«Ohne euch bleibt jeder Kran stehen»: Bauarbeiter:innen-Streik erreicht Zürich
Nach Protesten in der Nordwestschweiz versammelten sich am Freitag über 2000 Bauarbeiter:innen zum Streik in Zürich. Sie forderten feste Arbeitszeiten, faire Löhne und bezahlte Pausen. Hintergrund sind die Verhandlungen über einen neuen Landesmantelvertrag.
Der Andrang im Festzelt auf dem Kanzleiareal ist gross, mehrere hundert Männer und ein Dutzend Frauen quetschen sich auf die Holzbänke. Immer wieder ersticken ihre Worte im Lärm von Trillerpfeifen. Sie wurden von den Gewerkschaften Unia und Syna verteilt, die sich für die Rechte von Arbeitnehmenden in der Baubranche einsetzen.
Seit Juli verhandeln diese mit dem Baumeisterverband – bisher ohne Erfolg. Dabei geht es um viel: Gemäss Unia sind 80’000 Arbeitnehmende von den Anpassungen des Landesmantelvertrags (LMV) betroffen.
Aus diesem Grund forderte sie Bauarbeiter:innen in der ganzen Schweiz auf, ihre Arbeit niederzulegen.

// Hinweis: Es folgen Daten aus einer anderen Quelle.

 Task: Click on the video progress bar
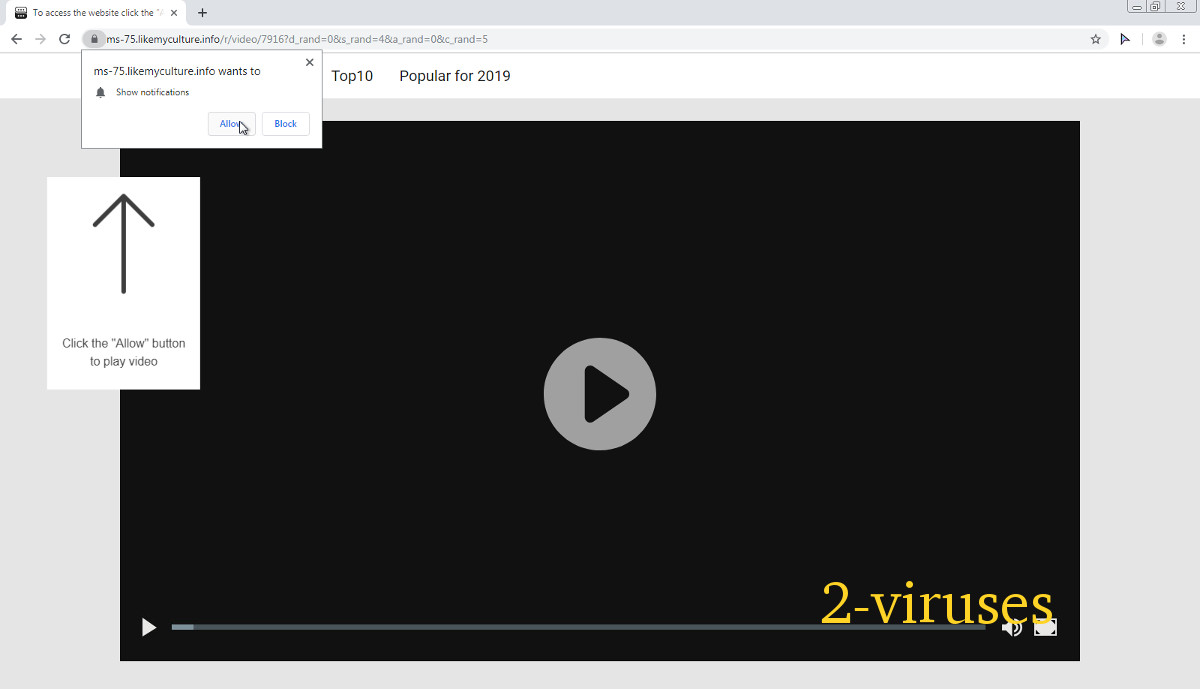[x=578, y=627]
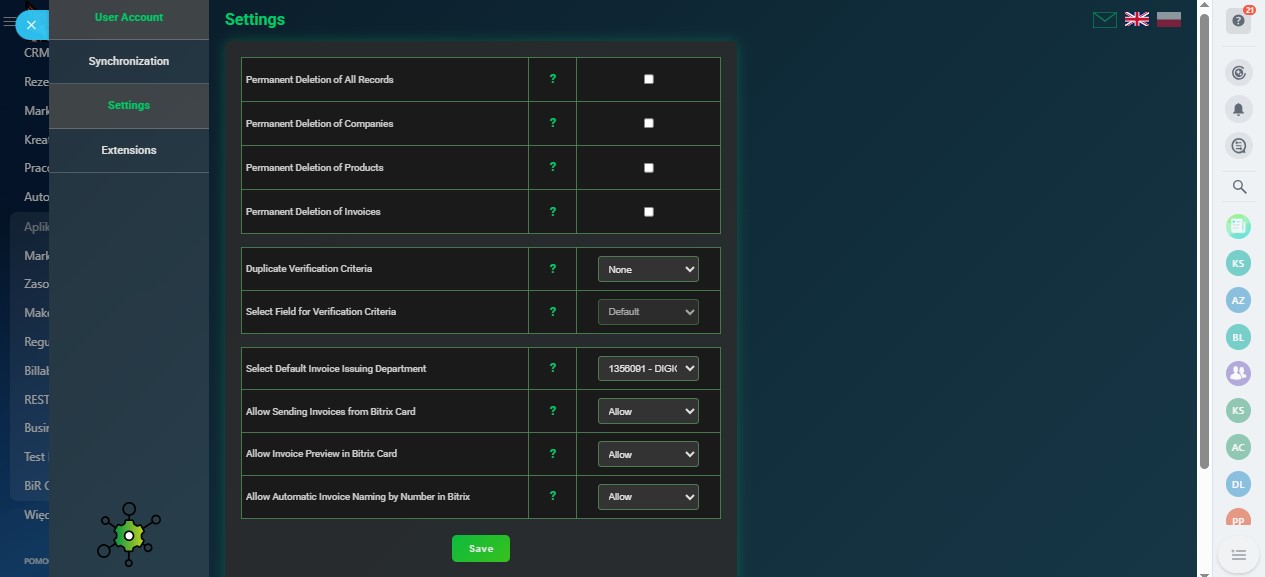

Der Streik in Zürich ist der Höhepunkt einer mehrwöchigen Mobilisierungskampagne im ganzen Land: Hier befindet sich auch der Sitz des Schweizerischen Baumeisterverbands.
Mehr Zeit für die Familie
Bevor sich die Bauleute für die anschliessende Demonstration durch die Innenstadt bereit machen, erklärt Nico Lutz von der Unia vor versammelter Gesellschaft den aktuellen Stand der Verhandlungen: «Wir versuchen seit Monaten Lösungen zu erreichen, doch die Baumeisterspitze blockiert jegliche Verbesserungen – und fordert stattdessen noch mehr für weniger Lohn.»
Dabei seien die Bauarbeiter:innen bereits heute am Limit. Lutz spricht von langen Tagen auf dem Bau, unzähligen Überstunden und unbezahlten Reisezeiten. Mit Arbeitsbedingungen, die «ein normales Familien- und Privatleben zunehmend verunmöglichen», soll nun Schluss sein.
Auch Guido Schluep von der Gewerkschaft Syna gibt sich auf der Bühne im Festzelt kämpferisch: «Ihr baut dieses Land und ohne euch bleibt jeder Kran stehen.» Deshalb sei es an der Zeit, das einzufordern, was andere in ihren Branchen schon lange haben würden: bezahlte Pausen und geregelte Arbeitszeiten, so Schluep.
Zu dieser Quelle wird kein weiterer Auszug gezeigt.